Der synodale Neujahrsempfang in den Christlichen Gästehäusern zählt zu den Impulsgebern für das neue Jahr. Gäste aus Kirche, Wirtschaft, Politik, Militär, Schule, aus Ämtern und Behörden konnten Fritz Schroth und Dekan Michael Wehrwein begrüßen.

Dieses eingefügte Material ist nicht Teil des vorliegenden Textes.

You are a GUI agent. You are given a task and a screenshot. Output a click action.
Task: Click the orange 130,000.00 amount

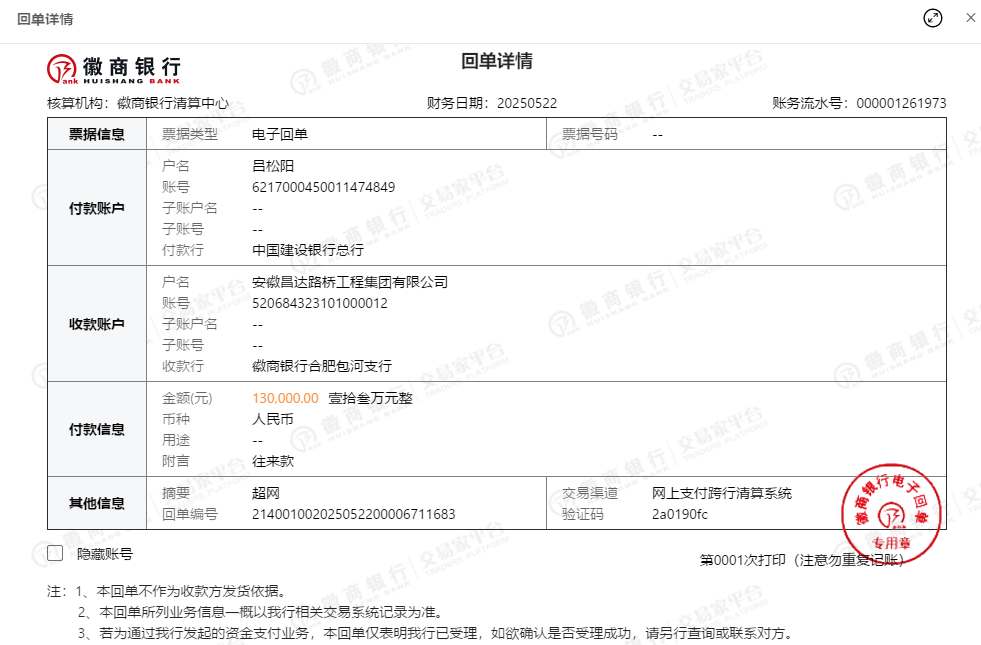pyautogui.click(x=285, y=398)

Referent war Kirchenrat Rüdiger Glufke, der persönliche Referent des Landesbischofs und Ratvorsitzendem der EKD, Heinrich Bedford-Strohm. "Als Christ im Spannungsfeld zwischen Industrie, Musik und Kirchenleitung", so lautete das Thema des Empfangs. Sehr persönlich gestaltete Glufke seinen Vortrag, in dem er ganz unterschiedlichen Fragestellungen nachging, die er unter die Überschrift "Gnade und Fügung" stellte. "Bei anderen Menschen Gaben entdecken und entwickeln, zur Ehre des Reiches Gottes", dies sei eine Aufgabe, die nicht nur notwendig sei, um mehr und neue Pfarrer für die Gemeinden zu gewinnen, sondern sei genauso in Industrie und Handwerk von Bedeutung, um entsprechende Fachkräfte zu finden. Begabung und Freude seien zwei Dinge, die Hand in Hand gehen müssen.

Umdenken bei den Eltern

Die Gedanken des Kirchenrats wurden von den Teilnehmern aufgegriffen und weitergeführt. Walter Heußlein, Vizepräsident der Handwerkskammer für Unterfranken, sprach von Nachwuchssorgen im Handwerk und der Notwendigkeit eines Umdenkens bei den Eltern, die ihren Nachwuchs in akademische Berufe drängen. Dem konnte Glufke nur zustimmen, die Gesellschaft müsse aufhören, Berufe zu werten. "Es kann nicht sein, dass jemand mit Hochschulstudium und mit Dr.-Titel mehr angesehen ist, als ein Handwerksmeister." Im weiteren Austausch ging es um die Rolle der Kirche in der Gesellschaft, und es wurde die Forderung nach mehr kirchlicher Einmischung in gesellschaftliche und politische Themen laut. Von kirchlicher Seite müsse nicht nur geredet, sondern auch gehandelt werden, forderte Michael Diestel, Geschäftsführer des Bayerischen Bauernverbands, Kreisverband Rhön-Grabfeld.

Wirkliche Vorbilder

"Die Kirche muss raus", befand auch Walter Gutmann, Wildfleckens ehemaliger Bürgermeister. "Die Kirche darf nicht warten, dass die Schäfchen kommen und sich dann auch noch beschweren, wenn keine kommen. Raus gehen, zu den Menschen gehen, und nicht warten, dass die Menschen von selbst kommen." Auch Landtagspräsident a.D. Johann Böhm sah zu wenig kirchliche Präsenz bei wichtigen Themen. Zudem monierte er, dass wirkliche Vorbilder in den Medien und der Gesellschaft nicht mehr zählen. Wer sich beispielsweise ehrenamtlich im Krankenhaus engagiere, erfahre keine Aufmerksamkeit. Wer aber ausgefallenes tue, dem sei das mediale und gesellschaftliche Interesse sicher. Den Ruf nach der Kirche beantwortete Böhm mit dem Hinweis auf die Möglichkeiten jedes einzelnen. "Wir können als Christen selbst aktiv werden." Die Diskussion greife genau ein Problem auf, mit dem Rüdiger Glufke immer wieder konfrontiert werde.